Mémoires d'un enfant de 300 000 ans
(Pintival / L'Autre Distribution) octobre 2020
Sérieux, "ça s’peut pas d’être un enfant de 300 000 ans", et pourtant, Imbert Imbert en a fait le thème de son nouvel album Mémoires d’un enfant de 300 000 ans. Nostalgique ? Amer ? Ou cynique ? Rien de tout ça et un peu des trois.
Avec son crane de punk à chien et sa contrebasse tenue comme un rempart au monde, le personnage a de quoi déstabiliser. La faute aux préjugés… Du haut de ses quatre albums, il a été tellement amoureux à en avoir l’air d’un con, pas totalement blasé, mais un peu quand même. L’artiste a aspiré à la tranquillité d’une vie simple faite de sexe, de drogues et de girolles, sans tumulte ni mouton.
Dans ce cinquième album, il veut "parler de la mémoire dans tout ce qu’elle nous permet d’oublier, ou plutôt de ce qu’il reste après l’oubli : une infinité de savoir désordonnés, innommable, une sensation du Big Bang, de l’atome, de la plante, de la bête, de l’humain".
Sobre et sincère, Imbert Imbert égrène ses notes en une pluie acide sur les longs gémissements d’un archer sanglant. Il chante l’amour et ses airs de cruauté, l’enfance et les traces qu’il en reste. Mais le sujet central reste la fresque désenchantée de l’univers que nous foulons. En commençant par les images racoleuses destinées à pulvériser l’audience, aux décomptes morbides, en passant par les mensonges et l’hypocrisie…
"La farce de l’humanité, Les raz de marée, Les catastrophes du J.T. me font marrer, Mais pas touche à la mouche, au lapin, à l’oiseau, Au bébé kangourou, aux petits doigts fragiles, Ou je pleus des torrents à inonder le monde, De toutes les larmes de tous les crocodiles." ("Tous les crocodiles")
Pessimiste ? C’est possible.
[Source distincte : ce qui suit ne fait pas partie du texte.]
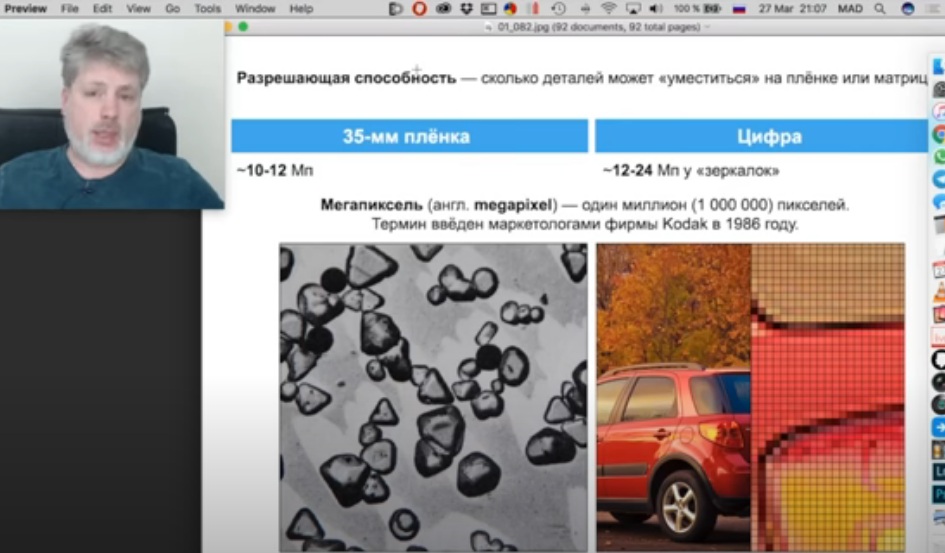The image size is (945, 553).
Task: Open the AirPlay display icon
Action: 633,8
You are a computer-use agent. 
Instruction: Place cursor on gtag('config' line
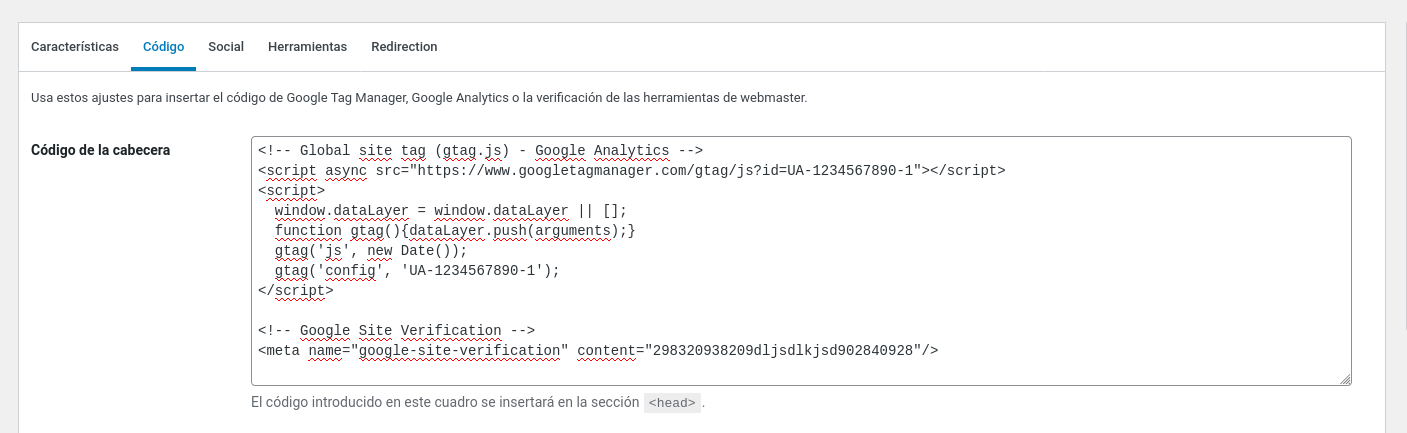tap(417, 271)
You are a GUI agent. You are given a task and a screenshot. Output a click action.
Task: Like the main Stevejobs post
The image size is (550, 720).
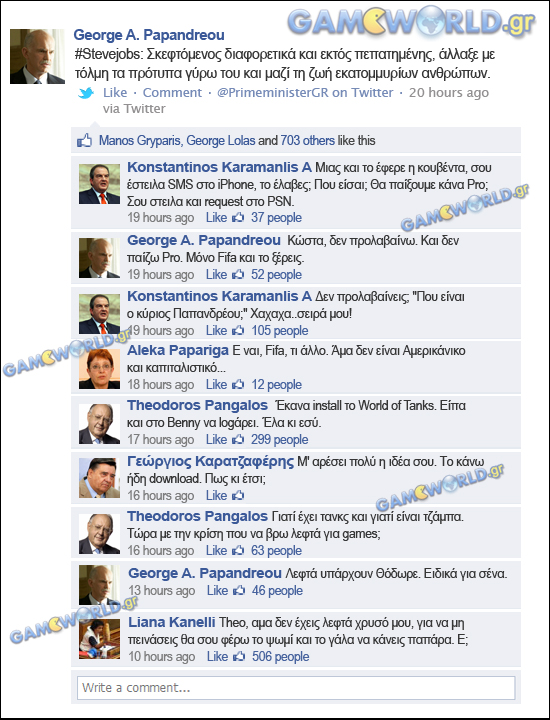[115, 92]
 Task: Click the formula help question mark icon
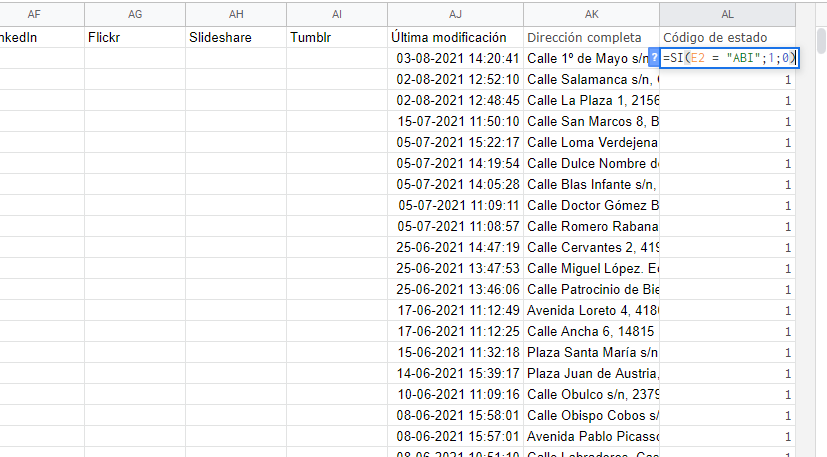654,58

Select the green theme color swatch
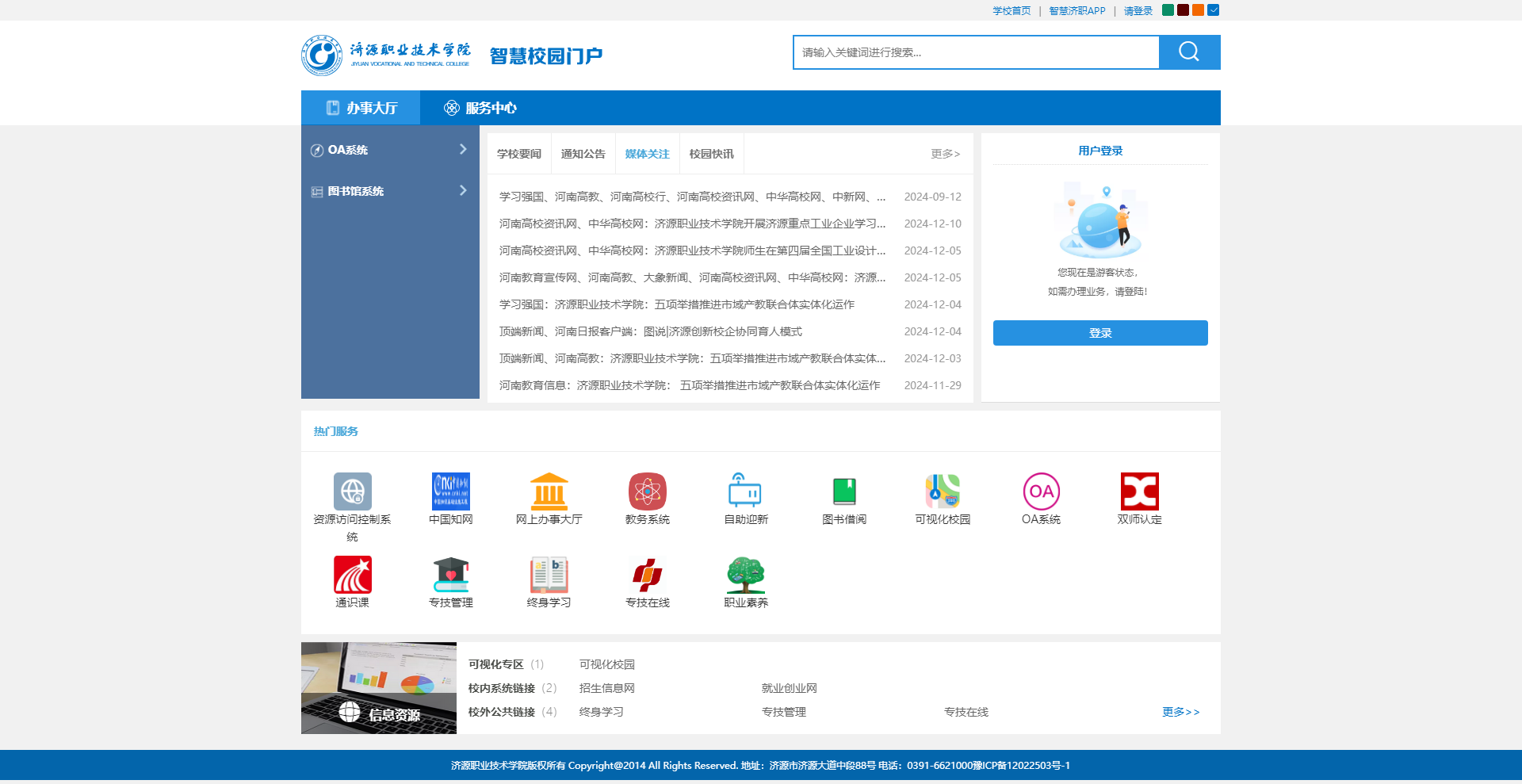tap(1168, 10)
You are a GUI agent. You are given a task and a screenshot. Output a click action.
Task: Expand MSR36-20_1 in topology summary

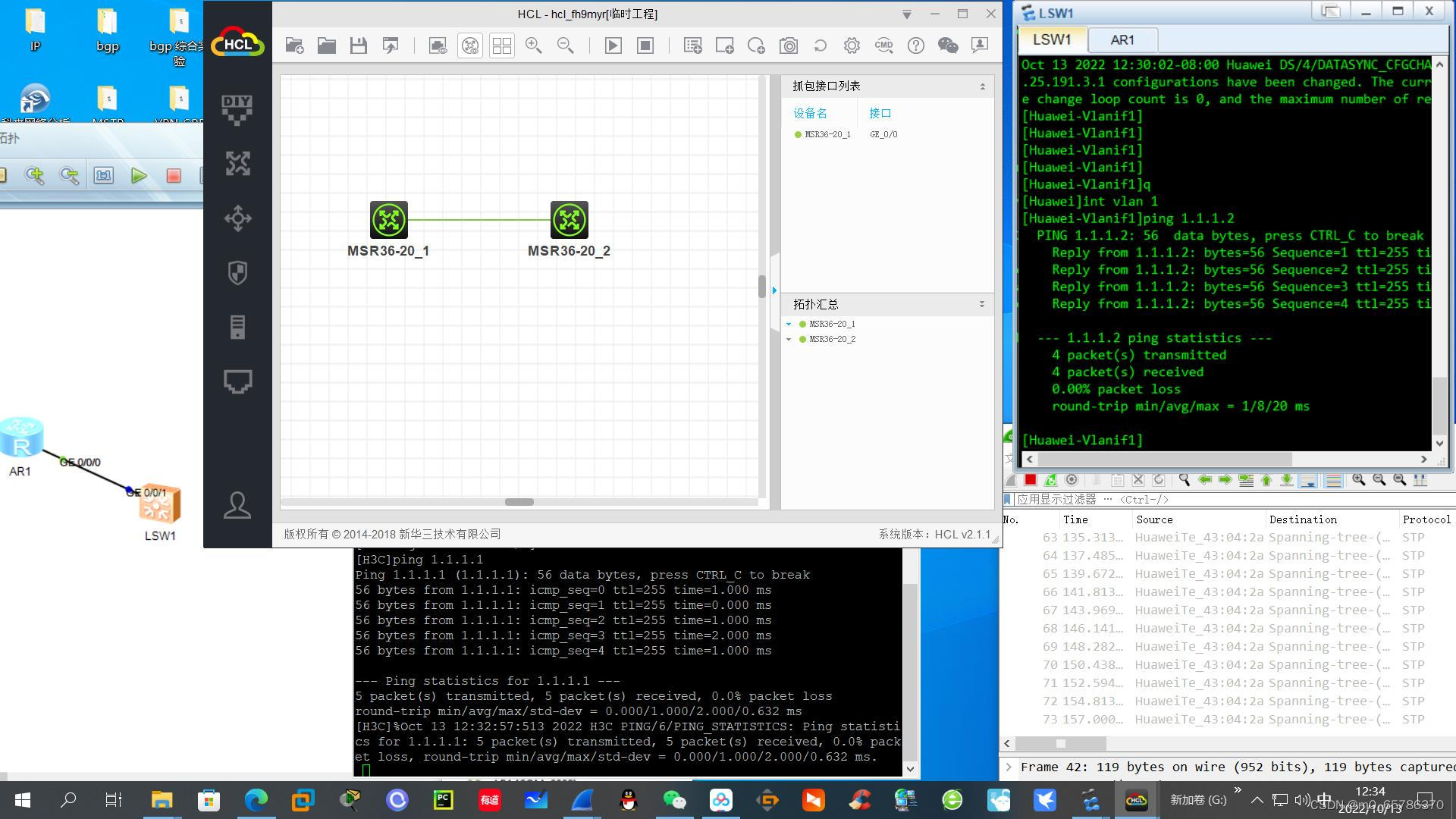coord(789,324)
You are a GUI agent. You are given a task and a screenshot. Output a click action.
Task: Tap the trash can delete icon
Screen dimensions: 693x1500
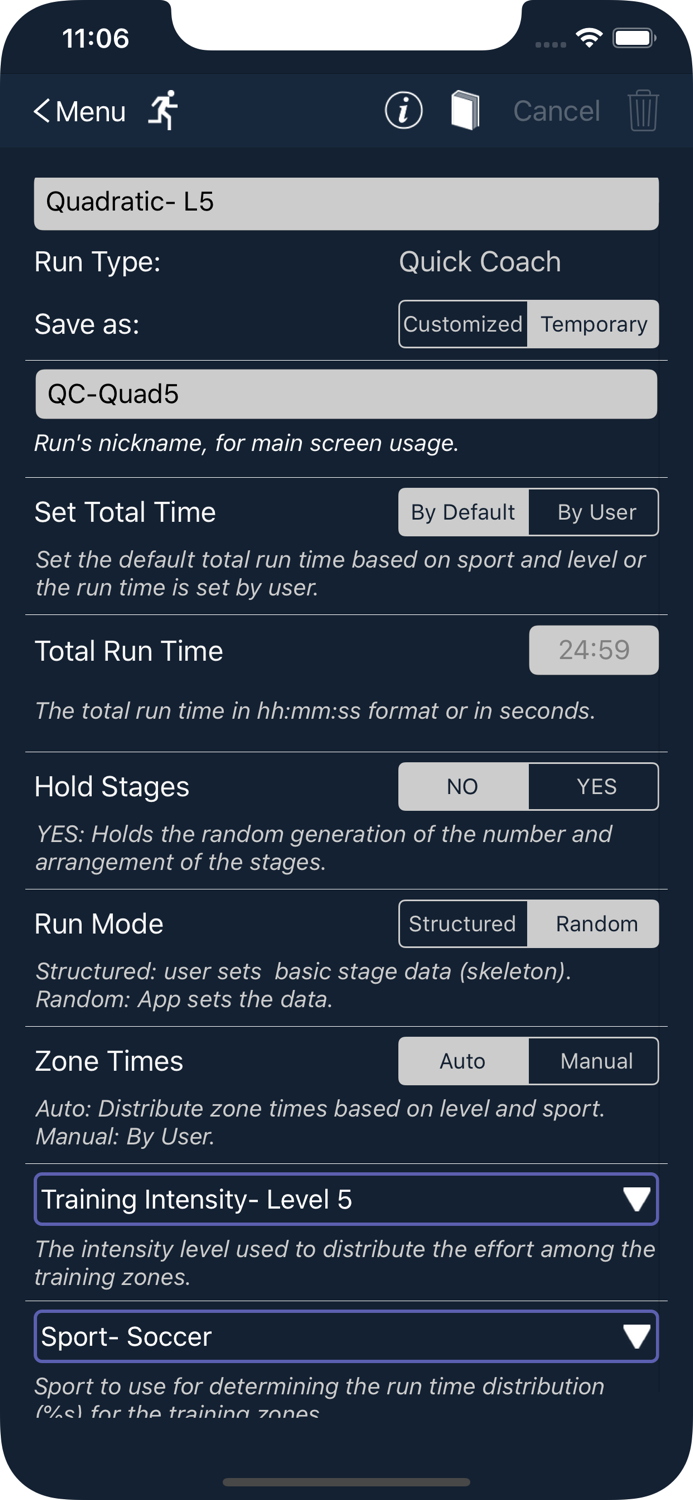click(643, 110)
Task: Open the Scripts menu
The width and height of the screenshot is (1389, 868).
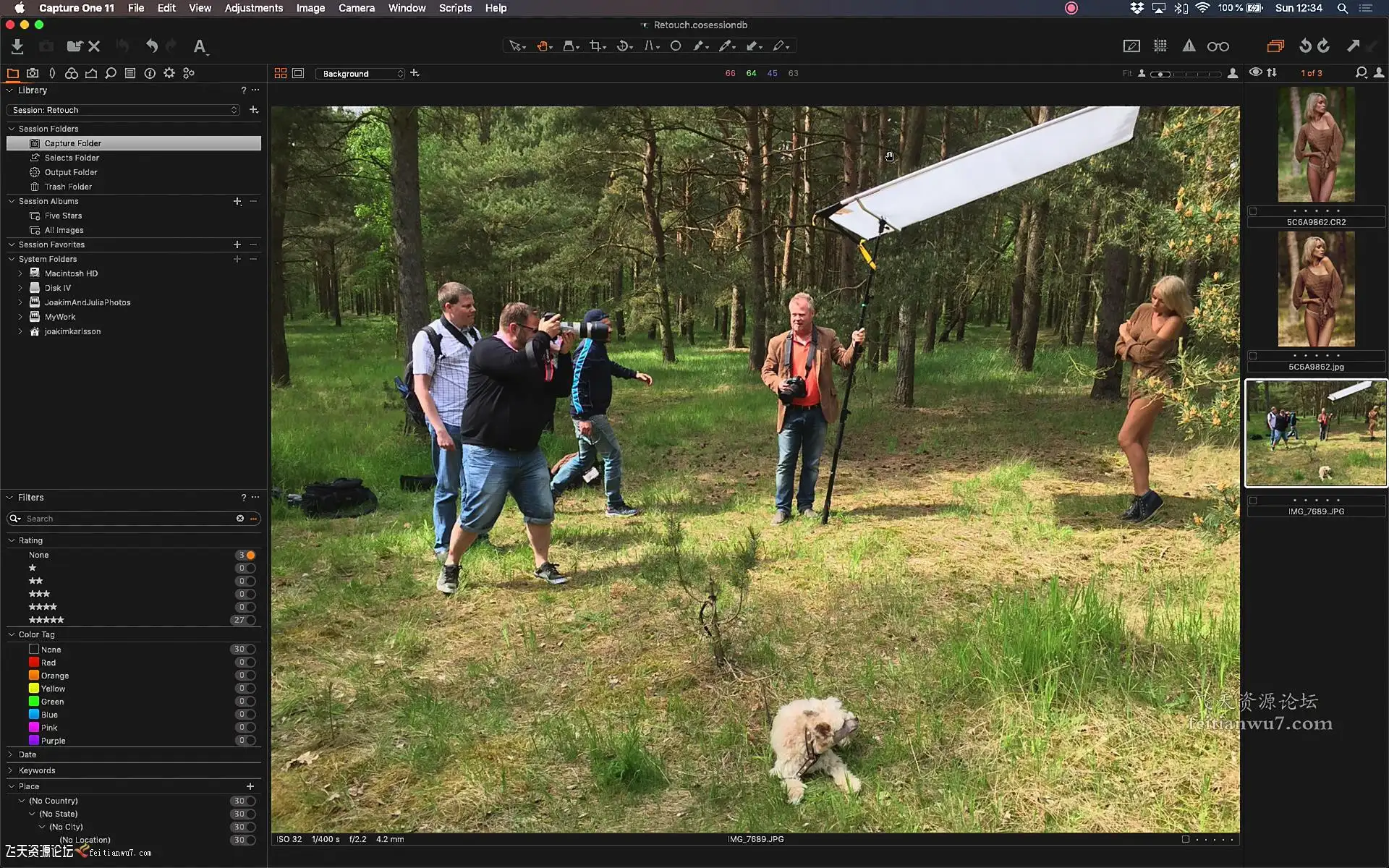Action: (455, 8)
Réaliste ? Assurément. Le propos acéré n’en reste pas moins libre, une façon de prendre son cœur à deux mains et de saisir la plume et l’archet pour ne pas finir dévasté. Pour les rêveurs et "ceux qui savent qu’ils ne savent rien et qui s’en accommodent, avec l’enthousiasme des enfants qui se roulent dans la boue pour le plaisir de découvrir toute la liberté qu’il y a à ne rien attendre de plus de la vie que de la goûter toute entière".
Alors oui, bien sûr, il y a aussi la musique, ces sifflements tirés de la syntaxe de la contrebasse tantôt caressée, tantôt houspillée, entre chanson, jazz et rock. De la corrosion dans le style et de l’érosion dans les larmes, Imbert Imbert fait de l’Enfer une confidence et de ses morsures une jouissance.